Casciero’s homemade cheesecakes and pound cakes had been popular gifts for her clients, and she was eager to turn her baking talents into a full-time business. She began marketing the decadent treats to Florida country clubs and restaurants under her new business name, Be Happy Cakes.

A Painful Setback

But there were more changes in store for Casciero. During her first year in business, her brother passed away and she became a full-time caregiver to their parents, who both suffered from dementia. She could no longer be gone all day delivering baked goods and building new accounts. How could she run her business while also caring for her parents?

It seemed impossible, but Casciero isn’t a woman who surrenders easily. She went to the beach to mull over her options, and the answer came to her: shipping. The determined baker headed back into the kitchen.

In 2011, Kristi’s Key Lime Cookies (named for her niece) became Casciero’s flagship product. The confection is a two-bite taste of Florida; a gourmet vanilla cookie topped with fresh key lime frosting, packaged for shipping all over the country.

The Taste of Success

A born marketer, Casciero introduced her cookies to corporate events, gourmet conventions, and party planners. In May of 2011, she had two local clients: Naples Botanical Garden and Naples Beach Hotel. Both are still going strong, and the client roster has now grown to about 30 outlets. Weddings and wedding planners snatch up about 20 percent of the cookies that come out of Casciero’s kitchen, hotels grab 25 percent, and e-commerce is at 25 percent and growing (with an Amazon storefront coming next month). Corporate events and gift shops make up the remaining mix.

In 2011, the company producing “swag bags” for the News & Documentary Emmy Awards in New York ordered her cookies— and in 2015 they called again, wanting cookies for the Daytime Emmy Awards in Hollywood. Somehow Casciero parlayed that phone call into an invitation to attend the ceremony and the after party, and an appearance on the Ellen DeGeneres show.

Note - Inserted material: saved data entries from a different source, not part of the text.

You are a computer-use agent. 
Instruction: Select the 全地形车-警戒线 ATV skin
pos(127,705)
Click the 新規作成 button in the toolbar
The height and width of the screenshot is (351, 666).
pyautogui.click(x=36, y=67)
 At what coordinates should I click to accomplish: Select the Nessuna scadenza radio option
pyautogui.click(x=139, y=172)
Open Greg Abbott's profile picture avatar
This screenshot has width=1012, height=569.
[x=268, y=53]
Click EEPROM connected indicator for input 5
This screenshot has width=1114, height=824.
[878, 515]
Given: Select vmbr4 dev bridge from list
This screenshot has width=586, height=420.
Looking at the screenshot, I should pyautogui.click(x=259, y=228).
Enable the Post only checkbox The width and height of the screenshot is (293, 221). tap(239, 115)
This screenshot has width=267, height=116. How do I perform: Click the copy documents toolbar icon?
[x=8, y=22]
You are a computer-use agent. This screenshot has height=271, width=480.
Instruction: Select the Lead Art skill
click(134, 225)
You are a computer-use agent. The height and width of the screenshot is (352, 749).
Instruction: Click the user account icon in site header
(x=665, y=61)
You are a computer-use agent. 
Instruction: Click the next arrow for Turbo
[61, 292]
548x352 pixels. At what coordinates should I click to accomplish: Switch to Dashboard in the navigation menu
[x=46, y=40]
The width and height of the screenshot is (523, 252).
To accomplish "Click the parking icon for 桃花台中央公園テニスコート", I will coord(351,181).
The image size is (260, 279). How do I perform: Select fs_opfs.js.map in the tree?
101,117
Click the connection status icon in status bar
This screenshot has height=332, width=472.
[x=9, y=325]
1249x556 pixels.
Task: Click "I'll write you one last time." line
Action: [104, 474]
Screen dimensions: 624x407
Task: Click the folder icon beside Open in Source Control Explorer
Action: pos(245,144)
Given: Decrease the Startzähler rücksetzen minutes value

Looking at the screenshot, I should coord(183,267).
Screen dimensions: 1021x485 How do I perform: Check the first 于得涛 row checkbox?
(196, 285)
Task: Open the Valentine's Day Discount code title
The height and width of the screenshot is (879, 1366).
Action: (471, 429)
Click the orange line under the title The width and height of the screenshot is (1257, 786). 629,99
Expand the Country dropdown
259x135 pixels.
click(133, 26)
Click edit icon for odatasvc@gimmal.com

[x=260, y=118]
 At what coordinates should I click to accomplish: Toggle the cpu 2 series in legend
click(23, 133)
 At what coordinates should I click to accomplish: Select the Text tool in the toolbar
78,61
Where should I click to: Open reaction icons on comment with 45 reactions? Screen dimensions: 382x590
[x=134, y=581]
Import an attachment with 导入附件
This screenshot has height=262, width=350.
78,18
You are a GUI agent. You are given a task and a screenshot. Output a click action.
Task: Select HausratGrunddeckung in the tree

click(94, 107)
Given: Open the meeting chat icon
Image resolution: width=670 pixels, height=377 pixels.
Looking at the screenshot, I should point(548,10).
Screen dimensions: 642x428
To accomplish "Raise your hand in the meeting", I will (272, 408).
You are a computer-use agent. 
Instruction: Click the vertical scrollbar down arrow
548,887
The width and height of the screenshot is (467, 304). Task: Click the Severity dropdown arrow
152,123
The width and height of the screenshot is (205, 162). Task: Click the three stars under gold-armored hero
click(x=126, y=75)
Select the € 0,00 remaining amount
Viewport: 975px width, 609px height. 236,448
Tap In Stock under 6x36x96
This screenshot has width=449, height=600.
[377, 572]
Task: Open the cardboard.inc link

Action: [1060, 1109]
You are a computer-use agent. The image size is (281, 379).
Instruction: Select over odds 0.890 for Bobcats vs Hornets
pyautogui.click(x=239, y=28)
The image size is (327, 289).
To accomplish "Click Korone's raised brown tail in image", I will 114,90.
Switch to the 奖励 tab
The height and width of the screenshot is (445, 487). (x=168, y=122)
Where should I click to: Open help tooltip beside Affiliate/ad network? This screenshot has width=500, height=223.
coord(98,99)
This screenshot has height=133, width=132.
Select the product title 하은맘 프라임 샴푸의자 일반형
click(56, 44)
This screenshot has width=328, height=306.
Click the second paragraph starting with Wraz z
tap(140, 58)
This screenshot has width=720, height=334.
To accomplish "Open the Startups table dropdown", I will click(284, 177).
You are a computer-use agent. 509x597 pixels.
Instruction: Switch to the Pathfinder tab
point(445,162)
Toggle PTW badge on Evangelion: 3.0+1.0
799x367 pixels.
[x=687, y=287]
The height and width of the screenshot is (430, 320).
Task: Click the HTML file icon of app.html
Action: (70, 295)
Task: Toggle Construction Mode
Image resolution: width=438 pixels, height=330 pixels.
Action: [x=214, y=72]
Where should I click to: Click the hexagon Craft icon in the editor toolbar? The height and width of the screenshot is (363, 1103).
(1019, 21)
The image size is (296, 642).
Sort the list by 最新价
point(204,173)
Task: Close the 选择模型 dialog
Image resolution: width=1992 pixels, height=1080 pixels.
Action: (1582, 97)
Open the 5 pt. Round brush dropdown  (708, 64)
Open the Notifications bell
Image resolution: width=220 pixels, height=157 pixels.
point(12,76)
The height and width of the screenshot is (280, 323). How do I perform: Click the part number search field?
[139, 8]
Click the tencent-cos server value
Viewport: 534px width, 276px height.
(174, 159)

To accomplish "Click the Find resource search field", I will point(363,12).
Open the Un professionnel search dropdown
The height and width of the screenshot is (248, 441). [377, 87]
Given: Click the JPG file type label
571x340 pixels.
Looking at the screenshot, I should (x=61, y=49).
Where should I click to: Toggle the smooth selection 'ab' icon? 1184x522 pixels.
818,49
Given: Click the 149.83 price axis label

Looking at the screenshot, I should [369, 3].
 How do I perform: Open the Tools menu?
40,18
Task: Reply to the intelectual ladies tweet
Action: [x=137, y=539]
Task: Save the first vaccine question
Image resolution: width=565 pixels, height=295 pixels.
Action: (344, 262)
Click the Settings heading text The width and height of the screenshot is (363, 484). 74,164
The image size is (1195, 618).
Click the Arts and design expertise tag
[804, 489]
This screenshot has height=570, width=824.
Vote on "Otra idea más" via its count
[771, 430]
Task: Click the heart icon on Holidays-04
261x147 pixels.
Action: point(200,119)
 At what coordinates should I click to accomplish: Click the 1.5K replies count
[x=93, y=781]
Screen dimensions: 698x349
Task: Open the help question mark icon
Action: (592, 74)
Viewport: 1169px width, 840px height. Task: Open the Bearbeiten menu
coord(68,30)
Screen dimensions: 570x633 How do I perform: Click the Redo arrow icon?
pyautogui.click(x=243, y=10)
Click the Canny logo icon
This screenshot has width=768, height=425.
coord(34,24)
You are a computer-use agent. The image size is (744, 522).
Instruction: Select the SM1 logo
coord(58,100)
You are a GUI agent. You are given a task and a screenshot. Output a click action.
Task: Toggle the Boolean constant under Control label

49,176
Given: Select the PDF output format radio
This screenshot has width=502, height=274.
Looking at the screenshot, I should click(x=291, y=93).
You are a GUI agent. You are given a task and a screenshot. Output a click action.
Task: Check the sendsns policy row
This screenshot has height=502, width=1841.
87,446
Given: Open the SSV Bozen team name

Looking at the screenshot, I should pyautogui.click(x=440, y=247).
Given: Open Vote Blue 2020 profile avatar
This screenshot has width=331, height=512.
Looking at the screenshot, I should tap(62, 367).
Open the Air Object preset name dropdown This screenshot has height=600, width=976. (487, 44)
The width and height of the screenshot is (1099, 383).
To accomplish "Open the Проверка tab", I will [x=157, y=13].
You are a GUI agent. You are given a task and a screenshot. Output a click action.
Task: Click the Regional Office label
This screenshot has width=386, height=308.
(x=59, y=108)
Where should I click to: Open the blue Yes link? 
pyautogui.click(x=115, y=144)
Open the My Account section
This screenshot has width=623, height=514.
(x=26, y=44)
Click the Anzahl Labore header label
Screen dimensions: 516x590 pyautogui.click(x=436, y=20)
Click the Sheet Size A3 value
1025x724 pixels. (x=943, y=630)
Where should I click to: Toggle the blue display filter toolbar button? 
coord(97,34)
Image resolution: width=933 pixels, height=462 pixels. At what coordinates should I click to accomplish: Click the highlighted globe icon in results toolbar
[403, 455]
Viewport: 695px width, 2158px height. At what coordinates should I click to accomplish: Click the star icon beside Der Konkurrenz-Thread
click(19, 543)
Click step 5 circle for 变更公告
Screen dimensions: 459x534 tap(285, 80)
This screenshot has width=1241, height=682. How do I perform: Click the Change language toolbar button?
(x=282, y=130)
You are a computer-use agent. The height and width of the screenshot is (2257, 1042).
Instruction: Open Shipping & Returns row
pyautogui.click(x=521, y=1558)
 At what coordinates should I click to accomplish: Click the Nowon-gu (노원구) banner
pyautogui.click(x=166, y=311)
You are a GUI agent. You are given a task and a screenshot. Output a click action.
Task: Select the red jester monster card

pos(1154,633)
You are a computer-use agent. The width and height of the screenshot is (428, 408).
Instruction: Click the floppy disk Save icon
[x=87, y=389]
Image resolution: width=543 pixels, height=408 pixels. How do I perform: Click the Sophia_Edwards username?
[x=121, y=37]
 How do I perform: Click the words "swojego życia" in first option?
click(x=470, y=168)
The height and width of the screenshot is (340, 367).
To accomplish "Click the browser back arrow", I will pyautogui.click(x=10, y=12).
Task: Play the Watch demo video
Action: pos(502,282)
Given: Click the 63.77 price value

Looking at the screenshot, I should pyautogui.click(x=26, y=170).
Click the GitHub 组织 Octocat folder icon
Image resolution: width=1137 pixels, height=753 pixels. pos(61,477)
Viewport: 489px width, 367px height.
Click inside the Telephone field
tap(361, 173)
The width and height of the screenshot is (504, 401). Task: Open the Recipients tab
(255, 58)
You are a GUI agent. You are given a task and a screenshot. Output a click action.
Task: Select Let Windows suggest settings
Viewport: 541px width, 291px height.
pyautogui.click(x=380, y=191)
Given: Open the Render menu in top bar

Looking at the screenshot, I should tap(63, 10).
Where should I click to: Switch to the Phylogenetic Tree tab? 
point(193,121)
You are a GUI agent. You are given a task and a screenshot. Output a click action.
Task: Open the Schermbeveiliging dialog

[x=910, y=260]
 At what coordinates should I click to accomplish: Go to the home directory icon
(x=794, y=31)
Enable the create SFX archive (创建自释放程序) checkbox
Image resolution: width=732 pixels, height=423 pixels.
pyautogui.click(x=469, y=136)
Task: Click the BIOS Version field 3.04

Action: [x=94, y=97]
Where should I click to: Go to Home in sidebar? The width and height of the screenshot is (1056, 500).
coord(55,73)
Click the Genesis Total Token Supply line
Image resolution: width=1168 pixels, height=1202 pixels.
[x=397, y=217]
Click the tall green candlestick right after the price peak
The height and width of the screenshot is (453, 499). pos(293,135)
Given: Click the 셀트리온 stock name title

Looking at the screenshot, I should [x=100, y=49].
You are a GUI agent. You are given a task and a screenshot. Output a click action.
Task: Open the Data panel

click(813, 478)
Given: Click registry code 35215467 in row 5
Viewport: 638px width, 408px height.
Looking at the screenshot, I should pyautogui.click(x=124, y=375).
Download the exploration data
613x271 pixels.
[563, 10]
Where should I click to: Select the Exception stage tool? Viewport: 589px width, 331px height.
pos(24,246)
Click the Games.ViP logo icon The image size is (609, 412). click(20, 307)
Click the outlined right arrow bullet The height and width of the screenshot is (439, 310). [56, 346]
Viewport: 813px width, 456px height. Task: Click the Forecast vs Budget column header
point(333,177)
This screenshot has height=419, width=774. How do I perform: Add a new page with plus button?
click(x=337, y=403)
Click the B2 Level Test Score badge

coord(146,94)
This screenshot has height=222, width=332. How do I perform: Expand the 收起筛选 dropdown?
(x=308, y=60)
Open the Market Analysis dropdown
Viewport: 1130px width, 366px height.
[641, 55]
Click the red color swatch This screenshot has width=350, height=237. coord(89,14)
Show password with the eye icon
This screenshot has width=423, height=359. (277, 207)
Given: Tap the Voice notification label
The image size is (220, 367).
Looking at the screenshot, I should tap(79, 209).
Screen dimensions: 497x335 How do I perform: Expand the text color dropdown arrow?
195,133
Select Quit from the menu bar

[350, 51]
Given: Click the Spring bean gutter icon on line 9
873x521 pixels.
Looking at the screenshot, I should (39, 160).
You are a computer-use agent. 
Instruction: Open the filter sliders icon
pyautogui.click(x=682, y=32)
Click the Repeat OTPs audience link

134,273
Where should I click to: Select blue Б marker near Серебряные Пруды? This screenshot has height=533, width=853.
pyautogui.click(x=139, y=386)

Casciero is an advocate of slow, sustainable growth. She is that rare salesperson who loves to do cold-calling, but most of her corporate clients have found her through her website, where a quarter-pound bag of cookies sells for $9.

Looking Ahead

This spring, a last-minute donation for a gala fundraiser earned Casciero a spot at a Governor’s Mansion dinner, where a representative from Johnson & Johnson handed her his card in case she ever wants to sell her business and retire.

Casciero keeps the card in her wallet, but for now she’s happy to keep running the operation. Her parents passed away four years ago, just as the company
was starting to build a dedicated 1800-square-foot kitchen in Bonita Springs. This year the business began shipping internationally, so the whole world can fall in love with Kristi’s Key Lime Cookies.